Results published in Journal of Clinical Oncology point to why such patients who are also overweight and physically inactive are more likely to die.

Researchers have found that in people who have undergone surgery for colorectal cancer, the levels of two insulin-related proteins in their blood before diagnosis predicted their chances of dying from the cancer or other conditions. Patients with high prediagnosis levels of insulin-like growth factor binding protein-1 (IGFBP-1) were less than half as likely to succumb to the disease. Those with high levels of C-peptide, on the other hand, were nearly twice as likely to die.

The team notes that these findings help explain why people with surgically removed colorectal cancer and who are overweight, physically inactive, and follow a Western-pattern diet may have an increased risk of dying of the disease or other causes.

Using data from two long-term studies, the investigators examined prediagnosis levels of four insulin-related proteins in 373 people who later developed stage I-III colorectal cancer.
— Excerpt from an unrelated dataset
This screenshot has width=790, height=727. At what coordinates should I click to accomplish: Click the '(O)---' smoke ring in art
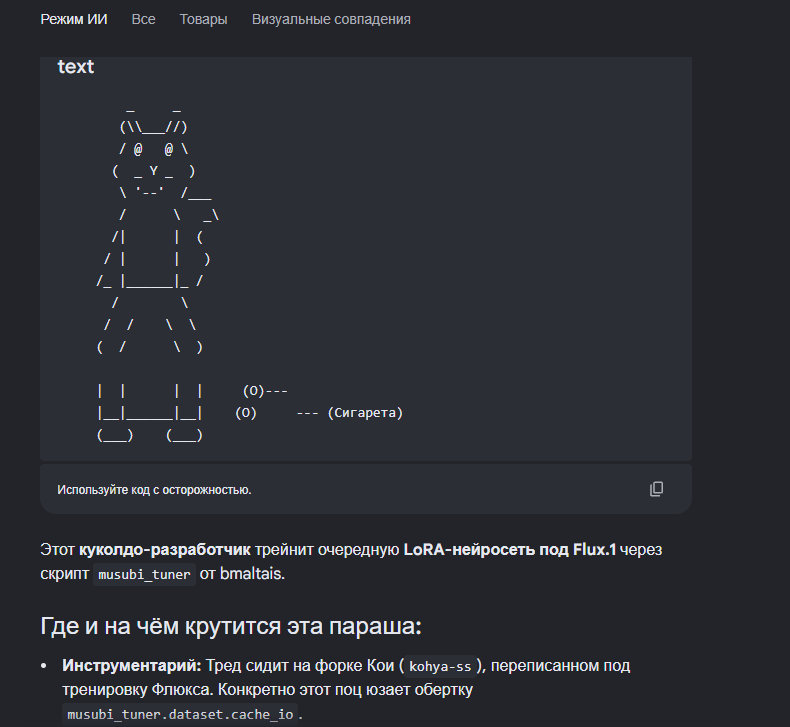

All four proteins are known to increase or decrease in response to lifestyle factors such as poor nutrition, physical inactivity, and obesity.

Levels of two of the proteins were unrelated to colon cancer recurrence or death. The connection between IGFBP-1, C-peptide, and mortality, however, was strong. Patients with the highest levels of IGFBP-1 had a 56% lower risk of death during the study period and a 57% lower risk of dying from colorectal cancer. Researchers speculate that the protein may exert a protective effect by blocking other growth factors that contribute to colon cancer cell proliferation.

High levels of C-peptide, by contrast, doubled the risk of overall death in people with cancer but were not significantly associated with death from colorectal cancer itself. The investigators speculate that this may be because of an even stronger link between high insulin levels and other potentially fatal diseases such as heart disease and stroke or because C-peptide is not as accurate a measure of insulin-related hormonal changes as other proteins.

The results of the study were published online in the December 8 Journal of Clinical Oncology. The article’s authors conduct research at the Dana-Farber Cancer Institute, Brigham and Women’s Hospital, Massachusetts General Hospital, Harvard School of Public Health, Jewish General Hospital, and McGill University.